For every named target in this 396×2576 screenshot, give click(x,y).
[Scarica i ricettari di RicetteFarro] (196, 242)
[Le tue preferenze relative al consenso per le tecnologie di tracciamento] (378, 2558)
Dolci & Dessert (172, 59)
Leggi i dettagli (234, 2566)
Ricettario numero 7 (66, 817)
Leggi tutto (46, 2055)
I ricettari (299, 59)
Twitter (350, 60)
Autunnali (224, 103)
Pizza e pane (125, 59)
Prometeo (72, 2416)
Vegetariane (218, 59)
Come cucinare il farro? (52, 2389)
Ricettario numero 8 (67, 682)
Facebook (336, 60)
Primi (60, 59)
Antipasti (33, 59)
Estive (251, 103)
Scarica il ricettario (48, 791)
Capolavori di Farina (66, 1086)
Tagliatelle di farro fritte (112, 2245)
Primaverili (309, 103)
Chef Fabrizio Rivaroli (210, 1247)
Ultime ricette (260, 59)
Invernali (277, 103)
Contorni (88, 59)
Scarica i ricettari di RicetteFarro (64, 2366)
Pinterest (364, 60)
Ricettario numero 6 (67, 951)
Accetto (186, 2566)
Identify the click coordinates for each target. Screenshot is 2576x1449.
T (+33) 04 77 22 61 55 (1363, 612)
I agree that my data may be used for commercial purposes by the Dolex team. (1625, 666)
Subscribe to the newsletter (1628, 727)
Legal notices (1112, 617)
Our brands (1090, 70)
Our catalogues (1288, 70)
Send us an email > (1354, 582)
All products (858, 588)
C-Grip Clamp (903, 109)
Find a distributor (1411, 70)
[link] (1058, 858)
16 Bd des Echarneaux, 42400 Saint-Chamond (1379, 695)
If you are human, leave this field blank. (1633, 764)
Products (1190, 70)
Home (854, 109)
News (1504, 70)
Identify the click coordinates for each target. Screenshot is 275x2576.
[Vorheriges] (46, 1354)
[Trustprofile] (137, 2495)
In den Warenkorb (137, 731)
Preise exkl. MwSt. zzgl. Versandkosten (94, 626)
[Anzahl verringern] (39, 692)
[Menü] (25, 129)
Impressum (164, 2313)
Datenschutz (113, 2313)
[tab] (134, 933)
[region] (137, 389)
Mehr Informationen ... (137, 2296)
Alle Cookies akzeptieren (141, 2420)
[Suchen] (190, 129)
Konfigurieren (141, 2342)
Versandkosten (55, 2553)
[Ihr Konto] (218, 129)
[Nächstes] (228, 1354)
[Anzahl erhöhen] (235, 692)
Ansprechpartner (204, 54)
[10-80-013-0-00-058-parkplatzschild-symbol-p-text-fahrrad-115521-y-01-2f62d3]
________________________
YOUR INSTRUCTIONS: Return, with no change at all, every line in the entries above from the line containing "Mehr Informationen ... (137, 2296)" through the line containing "Ansprechpartner (204, 54)".

RESULT OF THE TASK:
Mehr Informationen ... (137, 2296)
Alle Cookies akzeptieren (141, 2420)
[Suchen] (190, 129)
Konfigurieren (141, 2342)
Versandkosten (55, 2553)
[Ihr Konto] (218, 129)
[Nächstes] (228, 1354)
[Anzahl erhöhen] (235, 692)
Ansprechpartner (204, 54)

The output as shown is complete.